# [SOURCE EXCERPT]
----------
While illustrating glacier movements to the British Association, Prof. W. J. Sellers said that pitch and glacier ice strikingly resemble each other in behaving as solids or liquids, according to circumstances. On the sudden application of force they are very brittle, but behave as fluids when subjected to gradual pull and pressure. Hence it is possible to employ pitch in the construction of working models of glaciers, in order to get an insight into those internal movements of real glaciers which are beyond the reach of actual observation. The study of glacial deposits has shown that many erratic bowlders are transported during the Glacial period from lower to higher levels hundreds of feet and left stranded on the rocky flanks of mountains. This standing difficulty in the way of physical theories of glacial movement has been explained by the study of pitch models, by means of which it is found that the lower layers of material, in approaching an obstacle, are carried up in an ascending current. The inference, which is confirmed by natural facts, is that similar movements would certainly take place in actual glaciers. Further, a glacier sometimes overrides its terminal without disturbing it, and in an experiment performed by the author this was exemplified, for pitch flowed for several months over a ridge of loose material without carrying a particle of it away.

Believing that the longest-tongued bees are the most profitable—they being able to extract honey from the greatest depths within the flowers yielding it—MM. Charton and Legros have devised methods for measuring bees' tongues. M. Charton's apparatus consists of a box covered with metallic netting, and having the bottom slightly inclined. On this bottom is spread a sweetened liquid which the bees can reach only by passing their tongues through the meshes of the netting. The hive whose bees can suck farthest down the inclined bottom is preserved as a stock for reproduction. M. Legros uses a receiver closed by a sheet of perforated tin plate, from which the sweetened liquid is fixed at carefully adjusted distances. M. Legros finds that the tongues of common unselected bees are 6·5 millimetres long, while the black French bees can extract sirup at a maximum distance of 9·2 millimetres. The tongues of the best American bees reach to 8·73 millimetres.
----------
Element and text position data:
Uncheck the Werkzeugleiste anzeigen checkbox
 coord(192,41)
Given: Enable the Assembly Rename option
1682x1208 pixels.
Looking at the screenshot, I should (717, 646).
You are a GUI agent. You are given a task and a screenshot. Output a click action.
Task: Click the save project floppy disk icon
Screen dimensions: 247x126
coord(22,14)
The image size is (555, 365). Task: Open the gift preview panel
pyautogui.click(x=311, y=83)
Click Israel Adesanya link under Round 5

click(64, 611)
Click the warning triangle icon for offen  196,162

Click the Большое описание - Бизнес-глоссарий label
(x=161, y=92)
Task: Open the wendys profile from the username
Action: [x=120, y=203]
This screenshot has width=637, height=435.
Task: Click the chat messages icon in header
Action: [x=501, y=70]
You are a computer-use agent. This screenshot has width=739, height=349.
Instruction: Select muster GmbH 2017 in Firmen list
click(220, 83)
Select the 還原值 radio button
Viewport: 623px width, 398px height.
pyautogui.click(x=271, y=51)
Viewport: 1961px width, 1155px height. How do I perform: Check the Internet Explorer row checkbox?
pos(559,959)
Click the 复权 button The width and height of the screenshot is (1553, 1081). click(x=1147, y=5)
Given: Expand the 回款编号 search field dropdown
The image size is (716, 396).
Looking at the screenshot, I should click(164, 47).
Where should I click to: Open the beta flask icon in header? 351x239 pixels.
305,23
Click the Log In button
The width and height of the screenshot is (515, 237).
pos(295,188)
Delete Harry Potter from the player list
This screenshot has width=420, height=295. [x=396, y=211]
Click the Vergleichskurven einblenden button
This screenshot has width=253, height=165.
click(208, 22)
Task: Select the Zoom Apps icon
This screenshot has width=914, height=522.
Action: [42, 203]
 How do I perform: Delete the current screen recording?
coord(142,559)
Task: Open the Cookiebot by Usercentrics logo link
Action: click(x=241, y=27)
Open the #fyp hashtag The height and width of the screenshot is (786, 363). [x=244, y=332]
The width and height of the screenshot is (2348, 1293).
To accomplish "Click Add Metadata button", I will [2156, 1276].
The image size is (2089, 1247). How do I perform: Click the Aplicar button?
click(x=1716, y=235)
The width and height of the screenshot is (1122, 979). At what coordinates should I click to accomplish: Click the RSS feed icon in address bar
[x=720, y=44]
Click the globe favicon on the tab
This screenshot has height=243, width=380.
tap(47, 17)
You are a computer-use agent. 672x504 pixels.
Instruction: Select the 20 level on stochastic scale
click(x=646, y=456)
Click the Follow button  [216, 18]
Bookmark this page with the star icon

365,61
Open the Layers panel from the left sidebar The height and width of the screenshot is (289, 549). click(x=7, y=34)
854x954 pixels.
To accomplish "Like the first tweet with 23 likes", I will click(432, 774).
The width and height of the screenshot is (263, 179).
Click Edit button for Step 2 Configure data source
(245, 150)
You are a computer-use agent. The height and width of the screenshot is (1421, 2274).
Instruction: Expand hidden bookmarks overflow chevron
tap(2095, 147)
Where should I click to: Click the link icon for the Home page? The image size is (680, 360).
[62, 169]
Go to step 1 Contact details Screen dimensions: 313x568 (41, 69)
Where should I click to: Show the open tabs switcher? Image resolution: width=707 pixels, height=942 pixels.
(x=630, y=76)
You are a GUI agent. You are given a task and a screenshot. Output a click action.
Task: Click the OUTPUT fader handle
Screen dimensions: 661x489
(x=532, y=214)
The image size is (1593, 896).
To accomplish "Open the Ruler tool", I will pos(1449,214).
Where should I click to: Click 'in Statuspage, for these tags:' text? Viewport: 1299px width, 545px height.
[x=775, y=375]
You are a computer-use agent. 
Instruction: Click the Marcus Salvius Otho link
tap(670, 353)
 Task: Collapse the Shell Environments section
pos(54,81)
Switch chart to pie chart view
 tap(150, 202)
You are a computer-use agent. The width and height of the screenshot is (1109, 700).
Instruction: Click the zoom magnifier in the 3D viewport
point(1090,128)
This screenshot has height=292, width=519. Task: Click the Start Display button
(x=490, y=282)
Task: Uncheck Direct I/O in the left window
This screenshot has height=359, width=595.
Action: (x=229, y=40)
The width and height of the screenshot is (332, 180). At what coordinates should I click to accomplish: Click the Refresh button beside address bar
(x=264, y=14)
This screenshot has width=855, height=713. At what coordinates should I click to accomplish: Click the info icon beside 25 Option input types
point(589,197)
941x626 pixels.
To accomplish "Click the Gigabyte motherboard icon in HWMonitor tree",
----------
# [PROBLEMS]
1: In the excerpt on glaciers and bees, what material did Prof. W. J. Sellers use to build working models of glaciers?
2: Carry on writing the excerpt on glaciers and bees, starting after its final sentence.

# [ANSWER SET]
1: Pitch.

2:
The domestic weeds of ancient civilization, the roadside weeds and the cornfield weeds, says W. B. Hemsley, in a recent issue of Knowledge, have accompanied man in his most distant wanderings, and in many instances have developed increased vigor, and a power of colonization unsurpassed by man himself. In some instances the reproduction and spread of these weeds are so rapid as to become a great scourge to agriculture, overrunning and destroying crops almost as effectually as swarms of locusts, and laws have been framed making it compulsory on farmers to keep their land free of these prolific strangers. During the last three or four years the so-called Russian thistle (Salsola kali, var. tragus) has been occupying the serious attention of the farmers of the Eastern and Central States of North America. Thousands of square miles are infested, and the loss resulting therefrom in 1892 was estimated to exceed two million dollars.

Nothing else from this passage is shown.